**What this task involves**
Leave out the pictures and restate the rest of the data exactly.

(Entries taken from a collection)
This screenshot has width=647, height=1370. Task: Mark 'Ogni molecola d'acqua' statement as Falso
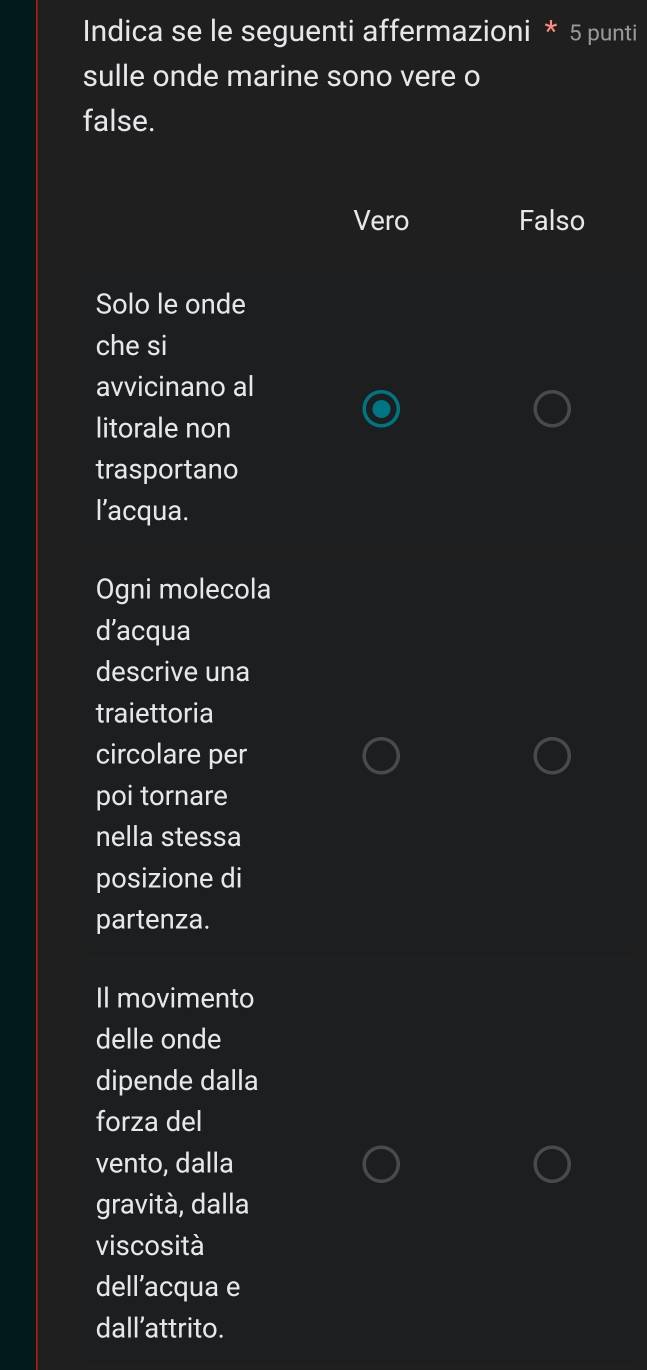click(552, 756)
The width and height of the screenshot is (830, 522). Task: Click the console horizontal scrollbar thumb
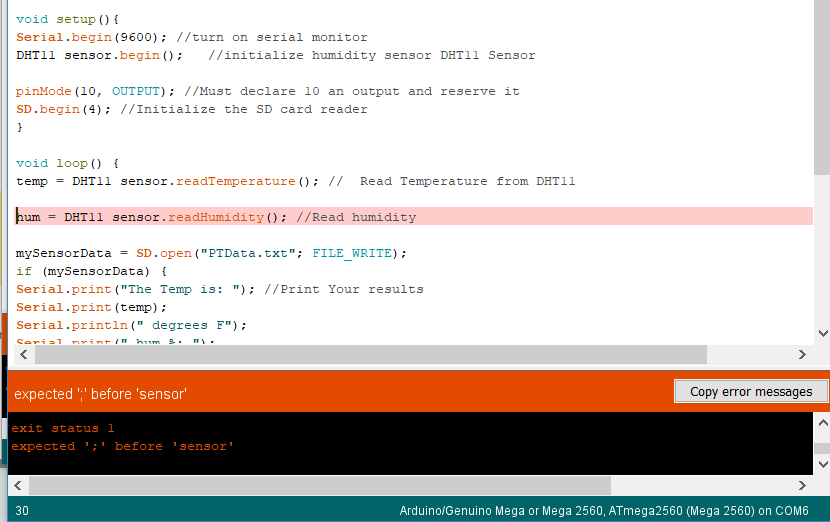[320, 485]
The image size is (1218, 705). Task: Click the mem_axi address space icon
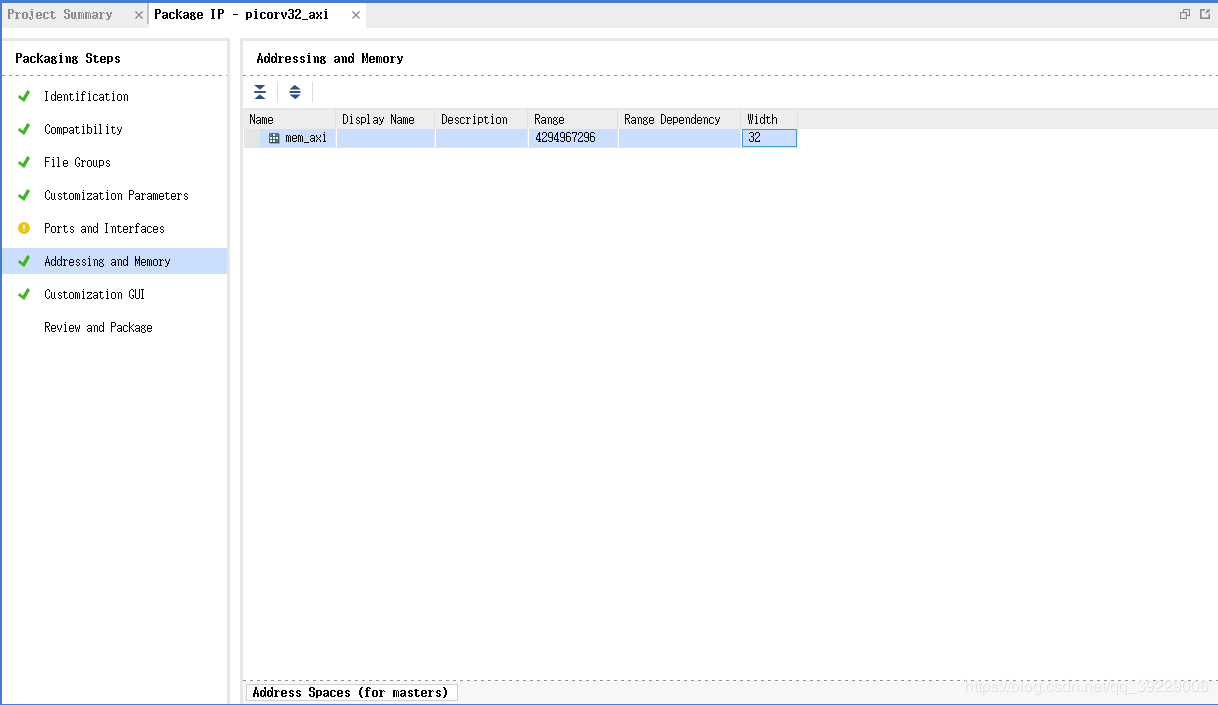274,138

**Result of the task**
This screenshot has width=647, height=1370. Task: Mark 'Ogni molecola d'acqua' statement as Falso
click(552, 756)
The width and height of the screenshot is (830, 522). Task: Click the console horizontal scrollbar thumb
[320, 485]
The image size is (1218, 705). Task: Click the mem_axi address space icon
274,138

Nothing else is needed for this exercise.